> _WORKING DATA_
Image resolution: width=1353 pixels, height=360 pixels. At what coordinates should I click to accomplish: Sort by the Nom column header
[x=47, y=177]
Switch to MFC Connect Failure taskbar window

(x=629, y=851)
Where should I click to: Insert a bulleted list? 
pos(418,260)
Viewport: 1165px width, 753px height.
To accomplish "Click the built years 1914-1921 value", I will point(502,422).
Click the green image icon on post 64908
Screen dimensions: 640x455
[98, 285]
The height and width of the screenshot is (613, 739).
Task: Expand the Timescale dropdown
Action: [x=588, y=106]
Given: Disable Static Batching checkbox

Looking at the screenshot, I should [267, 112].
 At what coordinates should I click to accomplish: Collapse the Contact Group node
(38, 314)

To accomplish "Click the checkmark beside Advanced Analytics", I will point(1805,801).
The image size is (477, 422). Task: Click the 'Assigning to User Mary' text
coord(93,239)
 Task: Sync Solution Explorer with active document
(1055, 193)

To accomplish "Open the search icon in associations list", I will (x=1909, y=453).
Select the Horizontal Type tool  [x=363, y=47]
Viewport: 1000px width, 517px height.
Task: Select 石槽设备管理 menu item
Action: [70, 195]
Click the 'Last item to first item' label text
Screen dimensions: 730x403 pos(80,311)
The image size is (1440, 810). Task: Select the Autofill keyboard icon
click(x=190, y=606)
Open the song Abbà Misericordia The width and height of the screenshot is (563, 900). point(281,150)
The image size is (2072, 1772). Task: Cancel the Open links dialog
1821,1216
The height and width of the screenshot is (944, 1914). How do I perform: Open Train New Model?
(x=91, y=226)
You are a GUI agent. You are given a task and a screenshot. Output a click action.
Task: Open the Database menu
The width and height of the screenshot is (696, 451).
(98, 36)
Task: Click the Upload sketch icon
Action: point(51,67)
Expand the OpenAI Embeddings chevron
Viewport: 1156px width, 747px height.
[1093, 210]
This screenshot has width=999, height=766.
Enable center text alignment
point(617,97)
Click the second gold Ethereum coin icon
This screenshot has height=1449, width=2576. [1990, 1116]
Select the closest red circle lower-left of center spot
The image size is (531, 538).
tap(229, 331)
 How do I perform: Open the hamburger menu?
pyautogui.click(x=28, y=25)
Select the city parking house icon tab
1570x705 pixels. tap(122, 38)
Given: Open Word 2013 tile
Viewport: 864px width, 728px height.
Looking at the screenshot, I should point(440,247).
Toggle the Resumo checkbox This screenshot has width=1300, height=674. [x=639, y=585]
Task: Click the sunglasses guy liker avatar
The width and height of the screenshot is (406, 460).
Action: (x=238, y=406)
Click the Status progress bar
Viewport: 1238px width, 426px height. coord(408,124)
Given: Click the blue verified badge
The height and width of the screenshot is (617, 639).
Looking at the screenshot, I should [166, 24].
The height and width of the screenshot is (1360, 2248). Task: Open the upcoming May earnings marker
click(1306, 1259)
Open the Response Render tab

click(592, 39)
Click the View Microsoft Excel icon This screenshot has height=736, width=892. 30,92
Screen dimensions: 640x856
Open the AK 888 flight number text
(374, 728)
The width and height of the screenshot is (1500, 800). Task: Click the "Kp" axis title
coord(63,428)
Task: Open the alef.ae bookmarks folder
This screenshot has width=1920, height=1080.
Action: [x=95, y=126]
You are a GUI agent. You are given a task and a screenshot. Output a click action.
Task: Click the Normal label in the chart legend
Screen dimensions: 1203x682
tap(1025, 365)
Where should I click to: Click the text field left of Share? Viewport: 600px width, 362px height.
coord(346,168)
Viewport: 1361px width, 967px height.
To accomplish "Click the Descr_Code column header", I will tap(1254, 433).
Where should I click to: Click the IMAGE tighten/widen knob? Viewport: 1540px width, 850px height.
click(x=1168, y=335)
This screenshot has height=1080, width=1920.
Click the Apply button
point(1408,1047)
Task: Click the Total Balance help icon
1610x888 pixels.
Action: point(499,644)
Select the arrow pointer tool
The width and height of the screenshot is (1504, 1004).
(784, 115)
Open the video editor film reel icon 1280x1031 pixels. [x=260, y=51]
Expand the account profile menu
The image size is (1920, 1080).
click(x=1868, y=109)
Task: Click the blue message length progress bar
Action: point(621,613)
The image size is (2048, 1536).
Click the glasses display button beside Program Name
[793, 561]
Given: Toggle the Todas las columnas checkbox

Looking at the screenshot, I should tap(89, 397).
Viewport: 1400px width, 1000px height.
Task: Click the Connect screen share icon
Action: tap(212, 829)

> _EXERCISE GOAL_
Give the stretch from the line containing "Click the Status progress bar" through the line containing "Looking at the screenshot, I should [166, 24]." as a two-column CSV with the headers instruction and response. Use one CSV line per row, put each field in double quotes, and replace any line breaks with spaces.

> _COMPLETED EXERCISE_
instruction,response
"Click the Status progress bar","Viewport: 1238px width, 426px height. coord(408,124)"
"Given: Click the blue verified badge The height and width of the screenshot is (617, 639).","Looking at the screenshot, I should [166, 24]."